O Supremo Tribunal Federal começou a julgar uma ação da Mesa Diretora do Senado que quer transformar o Congresso Nacional numa fortaleza intocável — um pedido formal para que só o STF possa autorizar buscas e apreensões nas dependências parlamentares. A disputa chega num momento explosivo: o Legislativo pressiona por blindagens e até anistia para os condenados do 8 de Janeiro, enquanto o Judiciário tenta afirmar seus mecanismos de controle. O resultado desse julgamento vai além de tecnicalidades jurídicas; é uma encruzilhada política sobre quem manda no país.
O contexto: blindagem e anistia
A ação, que remonta a 2016 e nasceu da polêmica Operação Métis — que investigava supostas ações de contrainteligência para atrapalhar a Lava Jato — voltou à tona num cenário bem diferente. Nesta semana, três ministros já votaram para fixar que é competência exclusiva do STF autorizar buscas e apreensões no Congresso e em imóveis funcionais ocupados por parlamentares: Cristiano Zanin, Alexandre de Moraes e Gilmar Mendes. Ainda faltam os votos de oito ministros; o plenário virtual recebe manifestações até o dia 26.
A Mesa do Senado insiste que não se trata de blindagem, mas de proteção institucional. “O que se sustenta é que as medidas cautelares deferidas por juízo de primeira instância, quando dirigidas ao local de desempenho da função pública, necessariamente vão alcançar conteúdo relacionado a esse desempenho, ou seja, informações estratégicas ou protegidas por sigilo” — Mesa Diretora do Senado. Traduzindo: “não nos vasculhem porque podemos achar algo inconveniente para a política”. E quem fica desconfortável com isso? Exatamente: quem tem contas a acertar com a lei.
O relator Cristiano Zanin colocou o dedo na ferida ao dizer que apreensões em espaços parlamentares repercutem sobre o exercício do mandato, mesmo que o parlamentar não seja alvo direto. “A apreensão de documentos, ou aparelhos eletrônicos dentro do Congresso, ou em imóvel funcional de parlamentar repercute, mesmo que indiretamente, sobre o desempenho da atividade parlamentar” — Cristiano Zanin. Alexandre de Moraes foi na linha da harmonia institucional, mas deixou claro que a independência dos Poderes não impede o Judiciário de adotar medidas coercitivas quando previstas constitucionalmente. “Os poderes de Estado… devem atuar de maneira harmônica, privilegiando a cooperação e a lealdade institucional… e essa mesma independência dos Poderes consagra a possibilidade de o Poder Judiciário determinar medidas coercitivas em relação aos membros do Legislativo” — Alexandre de Moraes.
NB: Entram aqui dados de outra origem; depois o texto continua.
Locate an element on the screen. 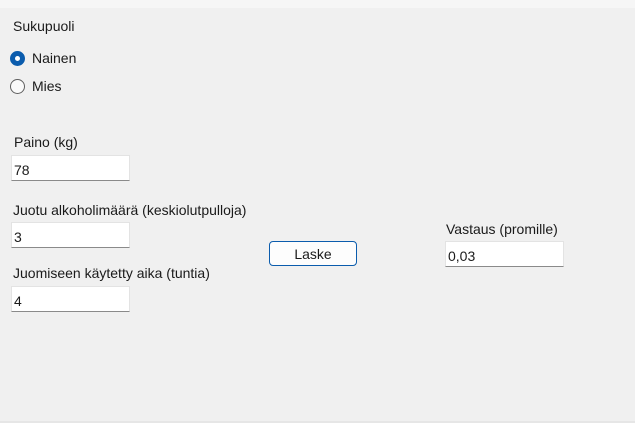 Image resolution: width=635 pixels, height=423 pixels. result-label: Vastaus (promille) is located at coordinates (502, 229).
O que está em disputa é a capacidade do Judiciário de investigar quem quer que sejam os poderosos. Não se trata apenas de proteger segredos de gabinete — trata-se de impedir que o Legislativo se converta num paraíso para impunidade. E, convenhamos, num país onde o bolsonarismo e suas ramificações sonham com o toma-lá-dá-cá e com a impunidade para seus crimes políticos, qualquer tentativa de blindagem merece desconfiança e resistência.
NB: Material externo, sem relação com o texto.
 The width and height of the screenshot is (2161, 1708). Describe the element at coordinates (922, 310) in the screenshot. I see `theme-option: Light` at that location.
A leitura que fazemos na Luta Socialista é clara: a direita quer muros. Querem que as instituições sirvam de colete à prova de bala para seus aliados corruptos e golpistas. Enquanto isso, precisamos de instrumentos públicos fortes para responsabilizar quem violou a lei — e para isso o papel do STF é central. Não vamos aceitar que o Congresso se transforme em um bunker imune à lei.
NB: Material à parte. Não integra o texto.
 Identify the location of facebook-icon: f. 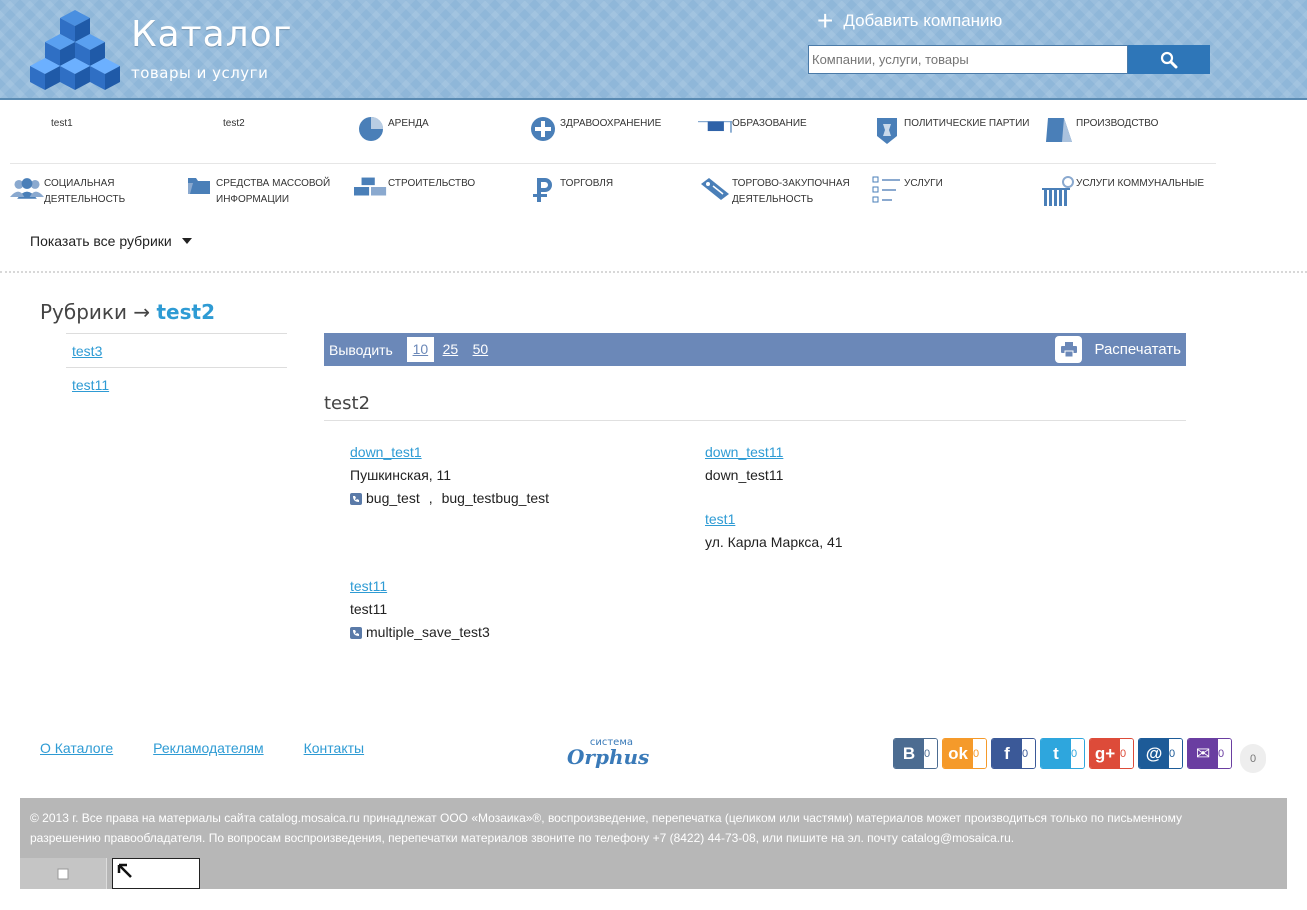
(1007, 754).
Para nós, que militamos por transformações de fundo, a batalha jurídica é também política. Lula e o PT, que foram e são essenciais para derrotar a extrema-direita e recuperar o Estado democrático, têm diante de si a tarefa de avançar numa agenda que fortaleça o controle público sobre o poder e proteja o interesse popular contra as ambições de bilionários e privatistas. Se o objetivo é construir uma etapa anticapitalista e popular no Brasil, não podemos ceder terreno para as artimanhas que buscam garantir impunidade ao bloco conservador.
O julgamento no STF será um termômetro: confirma-se que nenhum espaço público está acima da lei, ou a elite política conseguirá institucionalizar sua impunidade? A resposta vai dizer muito sobre o que vem pela frente — e sobre como a luta democrática precisará se organizar nas ruas e nos tribunais.